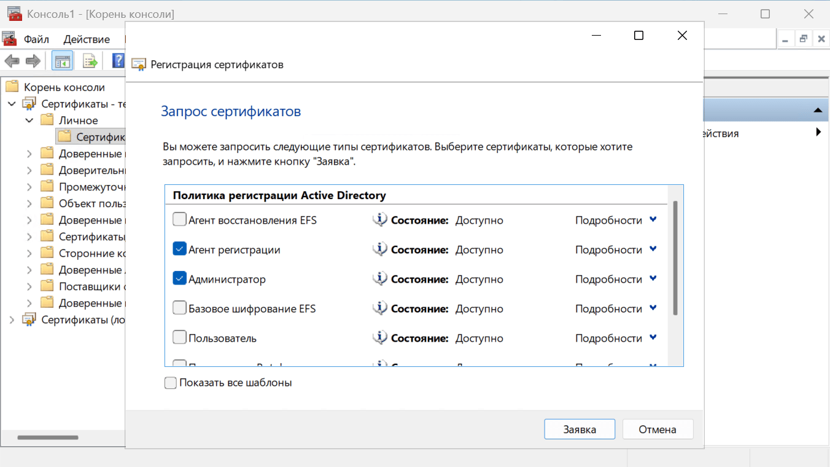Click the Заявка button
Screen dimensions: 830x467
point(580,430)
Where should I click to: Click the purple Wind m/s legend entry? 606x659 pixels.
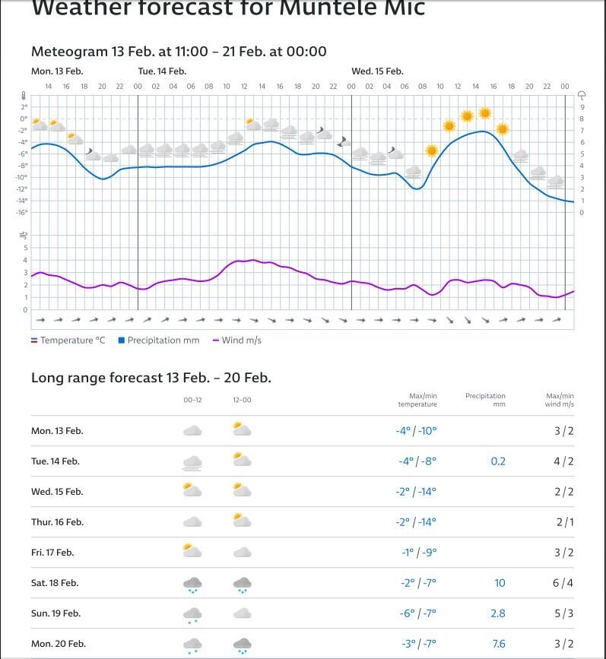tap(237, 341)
──────────────────────────────
__Task goal__
Update the listing by replacing "legend entry" with "legend item" and leaving everything else unchanged. Omit the pictures from your answer.

__Output of the exercise__
Click the Заявка button
Screen dimensions: 830x467
point(580,430)
Where should I click to: Click the purple Wind m/s legend item? 606x659 pixels.
tap(237, 341)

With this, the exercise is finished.